Of all the entries below, retype only the lines from the one with "Рязань (215, 2205)" through the one with "Accept (205, 867)", exactly as they appear.

──────

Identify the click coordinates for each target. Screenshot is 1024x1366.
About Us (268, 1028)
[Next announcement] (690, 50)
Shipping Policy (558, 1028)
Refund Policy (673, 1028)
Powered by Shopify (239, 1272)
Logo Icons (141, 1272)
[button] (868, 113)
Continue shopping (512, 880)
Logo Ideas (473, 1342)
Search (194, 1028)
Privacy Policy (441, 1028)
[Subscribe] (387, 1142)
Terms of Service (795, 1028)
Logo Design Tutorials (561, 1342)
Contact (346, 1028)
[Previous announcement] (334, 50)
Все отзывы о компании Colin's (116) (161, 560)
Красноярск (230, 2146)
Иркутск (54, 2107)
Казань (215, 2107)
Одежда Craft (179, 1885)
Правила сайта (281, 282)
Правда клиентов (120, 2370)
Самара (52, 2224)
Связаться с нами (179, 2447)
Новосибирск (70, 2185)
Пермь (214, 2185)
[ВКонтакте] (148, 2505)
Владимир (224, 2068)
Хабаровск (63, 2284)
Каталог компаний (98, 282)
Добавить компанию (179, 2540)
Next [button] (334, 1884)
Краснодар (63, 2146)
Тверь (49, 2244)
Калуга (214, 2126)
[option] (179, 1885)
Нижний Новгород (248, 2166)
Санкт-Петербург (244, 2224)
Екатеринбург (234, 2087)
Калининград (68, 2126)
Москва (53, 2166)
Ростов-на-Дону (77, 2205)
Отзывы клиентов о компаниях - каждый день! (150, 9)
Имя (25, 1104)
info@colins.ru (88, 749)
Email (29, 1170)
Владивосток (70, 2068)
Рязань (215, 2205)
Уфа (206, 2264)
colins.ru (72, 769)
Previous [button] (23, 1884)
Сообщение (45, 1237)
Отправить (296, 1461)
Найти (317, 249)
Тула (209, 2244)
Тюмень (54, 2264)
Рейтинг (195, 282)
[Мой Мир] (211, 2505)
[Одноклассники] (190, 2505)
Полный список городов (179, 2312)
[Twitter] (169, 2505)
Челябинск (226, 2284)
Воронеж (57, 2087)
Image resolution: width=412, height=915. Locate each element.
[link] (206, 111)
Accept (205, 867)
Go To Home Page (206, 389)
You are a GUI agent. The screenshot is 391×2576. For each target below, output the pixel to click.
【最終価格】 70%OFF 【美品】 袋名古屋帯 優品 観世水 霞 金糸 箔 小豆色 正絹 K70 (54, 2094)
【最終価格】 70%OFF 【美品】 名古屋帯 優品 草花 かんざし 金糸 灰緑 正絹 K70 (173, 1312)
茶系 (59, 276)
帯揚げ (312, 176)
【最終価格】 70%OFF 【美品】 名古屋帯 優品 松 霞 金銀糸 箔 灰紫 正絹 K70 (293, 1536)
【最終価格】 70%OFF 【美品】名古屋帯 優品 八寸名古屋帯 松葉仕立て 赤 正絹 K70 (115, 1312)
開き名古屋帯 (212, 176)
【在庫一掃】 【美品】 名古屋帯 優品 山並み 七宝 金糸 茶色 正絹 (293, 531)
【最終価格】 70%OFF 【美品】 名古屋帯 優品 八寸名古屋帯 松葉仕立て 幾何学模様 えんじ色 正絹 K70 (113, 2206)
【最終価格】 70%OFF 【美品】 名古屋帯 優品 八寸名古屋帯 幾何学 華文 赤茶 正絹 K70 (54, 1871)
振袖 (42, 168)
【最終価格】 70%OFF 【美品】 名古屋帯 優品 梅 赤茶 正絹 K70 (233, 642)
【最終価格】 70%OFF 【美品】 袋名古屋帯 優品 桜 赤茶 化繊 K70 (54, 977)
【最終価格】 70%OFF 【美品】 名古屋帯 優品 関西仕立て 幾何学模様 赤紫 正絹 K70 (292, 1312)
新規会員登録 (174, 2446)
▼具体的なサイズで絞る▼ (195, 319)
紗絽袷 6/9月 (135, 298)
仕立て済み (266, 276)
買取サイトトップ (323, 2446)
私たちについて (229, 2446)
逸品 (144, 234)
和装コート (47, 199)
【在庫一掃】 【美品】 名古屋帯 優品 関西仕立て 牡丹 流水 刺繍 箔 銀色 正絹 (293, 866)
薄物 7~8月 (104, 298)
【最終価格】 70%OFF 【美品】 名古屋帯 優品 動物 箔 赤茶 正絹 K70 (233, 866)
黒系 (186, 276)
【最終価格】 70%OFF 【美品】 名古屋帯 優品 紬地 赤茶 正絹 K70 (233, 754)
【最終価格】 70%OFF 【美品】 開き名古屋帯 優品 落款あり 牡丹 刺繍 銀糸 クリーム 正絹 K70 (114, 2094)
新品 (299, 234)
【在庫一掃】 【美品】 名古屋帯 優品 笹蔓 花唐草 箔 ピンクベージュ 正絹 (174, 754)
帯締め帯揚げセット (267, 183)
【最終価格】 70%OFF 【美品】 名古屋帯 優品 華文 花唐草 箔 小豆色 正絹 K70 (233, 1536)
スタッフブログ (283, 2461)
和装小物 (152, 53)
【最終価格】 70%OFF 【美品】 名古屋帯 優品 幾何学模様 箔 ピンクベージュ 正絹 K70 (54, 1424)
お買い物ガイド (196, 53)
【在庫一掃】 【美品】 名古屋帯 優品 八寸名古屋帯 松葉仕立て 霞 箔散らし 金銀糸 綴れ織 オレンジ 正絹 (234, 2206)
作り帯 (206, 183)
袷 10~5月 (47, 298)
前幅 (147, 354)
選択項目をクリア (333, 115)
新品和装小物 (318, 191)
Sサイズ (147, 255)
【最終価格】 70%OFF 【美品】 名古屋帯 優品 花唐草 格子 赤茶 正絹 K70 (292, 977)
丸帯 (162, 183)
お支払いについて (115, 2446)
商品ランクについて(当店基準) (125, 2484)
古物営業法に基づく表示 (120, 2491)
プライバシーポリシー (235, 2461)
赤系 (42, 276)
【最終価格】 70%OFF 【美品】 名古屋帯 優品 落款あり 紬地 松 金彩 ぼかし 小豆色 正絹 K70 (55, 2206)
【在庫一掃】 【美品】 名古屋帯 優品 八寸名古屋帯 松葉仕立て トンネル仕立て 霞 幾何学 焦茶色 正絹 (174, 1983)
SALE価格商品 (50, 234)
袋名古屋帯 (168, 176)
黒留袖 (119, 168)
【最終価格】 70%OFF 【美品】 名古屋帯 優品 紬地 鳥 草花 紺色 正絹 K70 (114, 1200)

──────

:: Answer space ::
Рязань (215, 2205)
Уфа (206, 2264)
colins.ru (72, 769)
Previous [button] (23, 1884)
Сообщение (45, 1237)
Отправить (296, 1461)
Найти (317, 249)
Тула (209, 2244)
Тюмень (54, 2264)
Рейтинг (195, 282)
[Мой Мир] (211, 2505)
[Одноклассники] (190, 2505)
Полный список городов (179, 2312)
[Twitter] (169, 2505)
Челябинск (226, 2284)
Воронеж (57, 2087)
Image resolution: width=412, height=915. Locate each element.
[link] (206, 111)
Accept (205, 867)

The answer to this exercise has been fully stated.